- **PAGE**
+ + + + +
GUADEC III: Draining the Swamp

Looking for the way out?

Given at GUADEC III, Sevilla, April 2002. Covers:

This talk was given by Jim Gettys of Compaq (or I suppose it might be HP by now). It was about the great messy swamp we have created for ourselves, and what to do about it.

The size of the swamp

It all started when Jim's computing environment went stale. He had the opportunity to demonstrate the Linux desktop to high-ups at Compaq. And he wanted a nice new desktop to show them, since things are coming together very well at the moment. By the end of this year (2002), we shall have a range of very cool things: improved font rendering, 3D and freetype support in X; KDE 3.x; GNOME 2; good internationalisation; accessibility; Mozilla 1.x; cross-platform plug-ins; WINE; Evolution; and Xine. All of these will be (he thinks) stable and usable.

So off he went to upgrade his laptop. He tried at least four distributions, installing and configuring them. And it is not yet easy enough. We have a swamp. It comes from unforeseen consequences of old decisions, from good and bad ideas in the past, and even from personalities. We need fonts working out of the box. We need more multimedia support. We need online docs (and good ones). We have customisation problems. In the process of upgrading, he found:

General robustness problems
GNOME is not totally robust. Fill up your diskspace whilst editing your preferences and GNOME as a whole does not handle the situation gracefully. (how hard is it to check whether the write succeeded?) I confess it's nice to know that even luminaries like Jim can spend a day figuring out what exactly broke, since I take ages too :)
App-specific robustness problems
App-specific robustness is very variable. Bug-stomping is sorely needed.
Multimedia problems
Work on multimedia was underway in around 1992/1993, but then the UNIX desktop basically died. They were looking at issues like synchronisation then. We still need to finish multimedia support now.
Proxy configuration problems
Firewalls and proxies. Exactly how many times should you have to enter and update all your proxy details? Having one proxy at work and then taking your laptop home and needing to say Now use this proxy is common. So why do you have to update this for every app? Why can't you do it once and have all applications notice it?
Documentation problems
When UNIX was first shipped, it came with documentation in the form of man pages for every program and every configuration file, all cross-referenced. Then RMS wanted a format he could edit in EMACS, and along came texinfo and the info command. Now we have DocBook as well! Jim commented that things are less well cross-referenced than when they started, and that nothing addressed that. Any solutions which try to address this will have to address all these formats, and retrofit things onto the old formats too.
+ + + + +
- **DATA EXCERPT**
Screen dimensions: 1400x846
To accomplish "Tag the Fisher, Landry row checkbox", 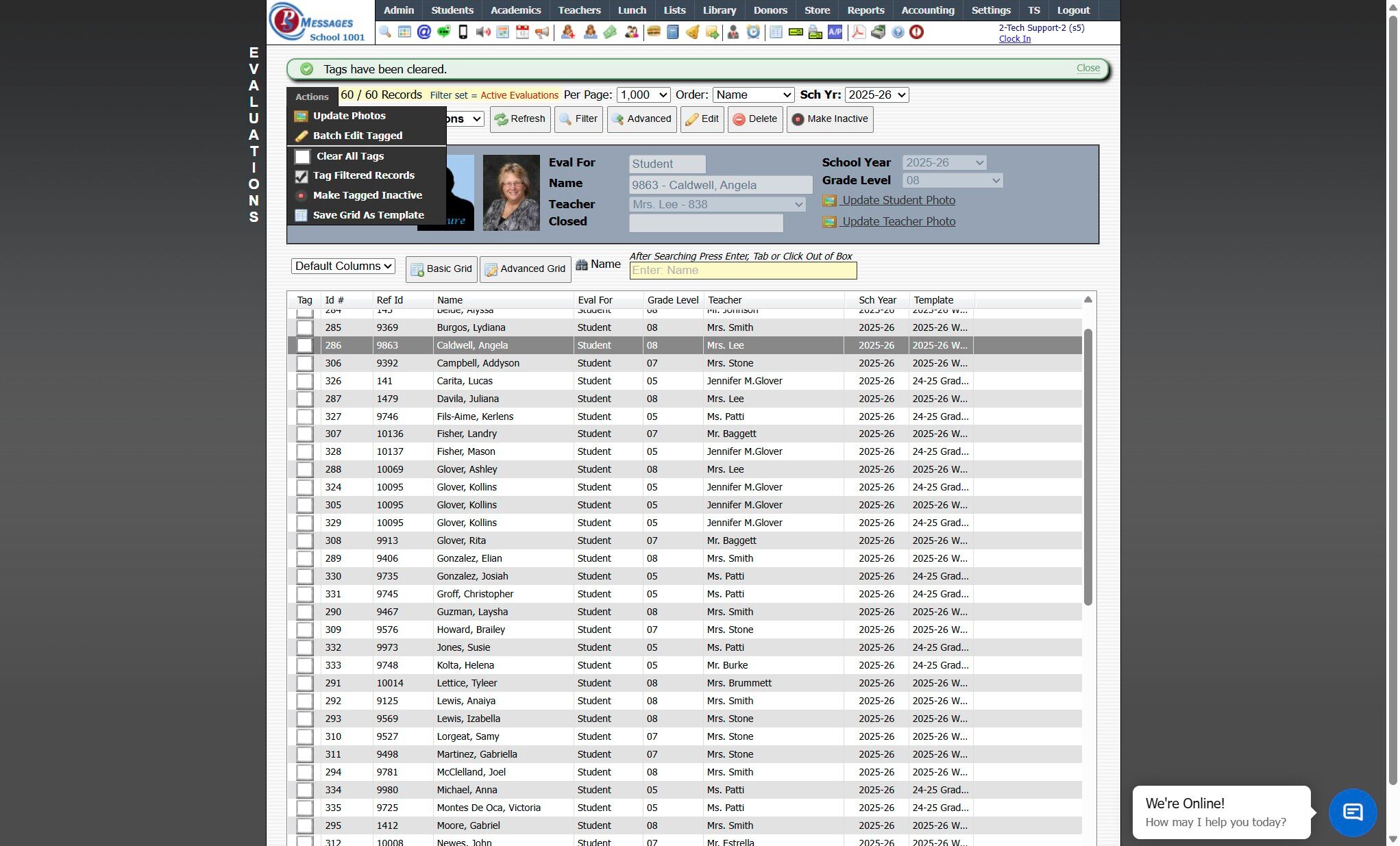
+ + + + +
- **GOAL OF THE EXERCISE**
Please quote, word for word, the part of the GUADEC III talk writeup above that opens with the words containing "Proxy configuration problems" and closes with "applications notice it?".

- **REPLY**
Proxy configuration problems
Firewalls and proxies. Exactly how many times should you have to enter and update all your proxy details? Having one proxy at work and then taking your laptop home and needing to say Now use this proxy is common. So why do you have to update this for every app? Why can't you do it once and have all applications notice it?